**Stated goal:** Output the lines from the one containing "Given: Sort by Customer Name column header" through the one containing "Looking at the screenshot, I should pos(302,181).", inclusive, exactly as they appear in the entries below.

**Records to process:**
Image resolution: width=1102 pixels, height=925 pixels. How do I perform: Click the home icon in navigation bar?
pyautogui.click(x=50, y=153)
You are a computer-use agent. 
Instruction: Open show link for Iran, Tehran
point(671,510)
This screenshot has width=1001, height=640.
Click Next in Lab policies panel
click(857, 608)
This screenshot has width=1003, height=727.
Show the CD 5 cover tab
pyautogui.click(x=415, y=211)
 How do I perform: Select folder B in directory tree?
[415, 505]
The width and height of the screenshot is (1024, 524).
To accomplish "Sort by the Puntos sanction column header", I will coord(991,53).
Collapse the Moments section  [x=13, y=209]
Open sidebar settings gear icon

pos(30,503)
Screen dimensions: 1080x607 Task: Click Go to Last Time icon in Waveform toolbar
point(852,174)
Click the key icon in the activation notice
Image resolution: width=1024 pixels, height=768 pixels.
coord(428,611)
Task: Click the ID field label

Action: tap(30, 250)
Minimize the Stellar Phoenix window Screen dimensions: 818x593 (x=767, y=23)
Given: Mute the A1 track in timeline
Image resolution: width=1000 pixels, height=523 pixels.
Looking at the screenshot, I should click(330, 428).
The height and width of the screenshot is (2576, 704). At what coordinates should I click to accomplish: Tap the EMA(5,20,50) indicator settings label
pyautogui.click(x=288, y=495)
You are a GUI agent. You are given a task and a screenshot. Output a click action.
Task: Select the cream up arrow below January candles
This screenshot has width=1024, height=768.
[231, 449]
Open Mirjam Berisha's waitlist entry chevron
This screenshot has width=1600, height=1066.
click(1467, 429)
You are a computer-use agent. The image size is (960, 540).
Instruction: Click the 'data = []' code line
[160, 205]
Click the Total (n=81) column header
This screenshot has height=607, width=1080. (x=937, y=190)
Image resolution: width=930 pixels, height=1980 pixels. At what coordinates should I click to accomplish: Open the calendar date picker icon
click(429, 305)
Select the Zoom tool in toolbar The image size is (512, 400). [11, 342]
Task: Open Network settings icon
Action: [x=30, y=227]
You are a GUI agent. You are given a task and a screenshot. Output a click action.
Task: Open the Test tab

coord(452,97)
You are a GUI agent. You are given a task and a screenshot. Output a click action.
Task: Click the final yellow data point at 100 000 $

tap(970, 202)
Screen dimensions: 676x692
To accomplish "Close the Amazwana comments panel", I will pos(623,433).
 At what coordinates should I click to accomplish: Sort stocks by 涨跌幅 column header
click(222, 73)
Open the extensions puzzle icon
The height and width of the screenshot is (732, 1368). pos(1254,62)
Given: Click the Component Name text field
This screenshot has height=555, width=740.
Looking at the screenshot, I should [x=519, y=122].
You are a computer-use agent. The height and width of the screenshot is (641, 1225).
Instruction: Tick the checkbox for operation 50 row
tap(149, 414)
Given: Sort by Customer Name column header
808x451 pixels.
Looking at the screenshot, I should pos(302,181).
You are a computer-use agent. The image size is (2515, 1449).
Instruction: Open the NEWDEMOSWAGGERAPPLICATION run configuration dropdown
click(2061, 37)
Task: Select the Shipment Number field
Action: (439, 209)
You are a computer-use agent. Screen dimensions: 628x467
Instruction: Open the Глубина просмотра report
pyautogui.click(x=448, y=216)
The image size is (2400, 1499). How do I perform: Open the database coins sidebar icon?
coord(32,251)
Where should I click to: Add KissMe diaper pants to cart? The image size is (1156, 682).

**Task response:**
Given: Sort by Customer Name column header
808x451 pixels.
Looking at the screenshot, I should pos(302,181).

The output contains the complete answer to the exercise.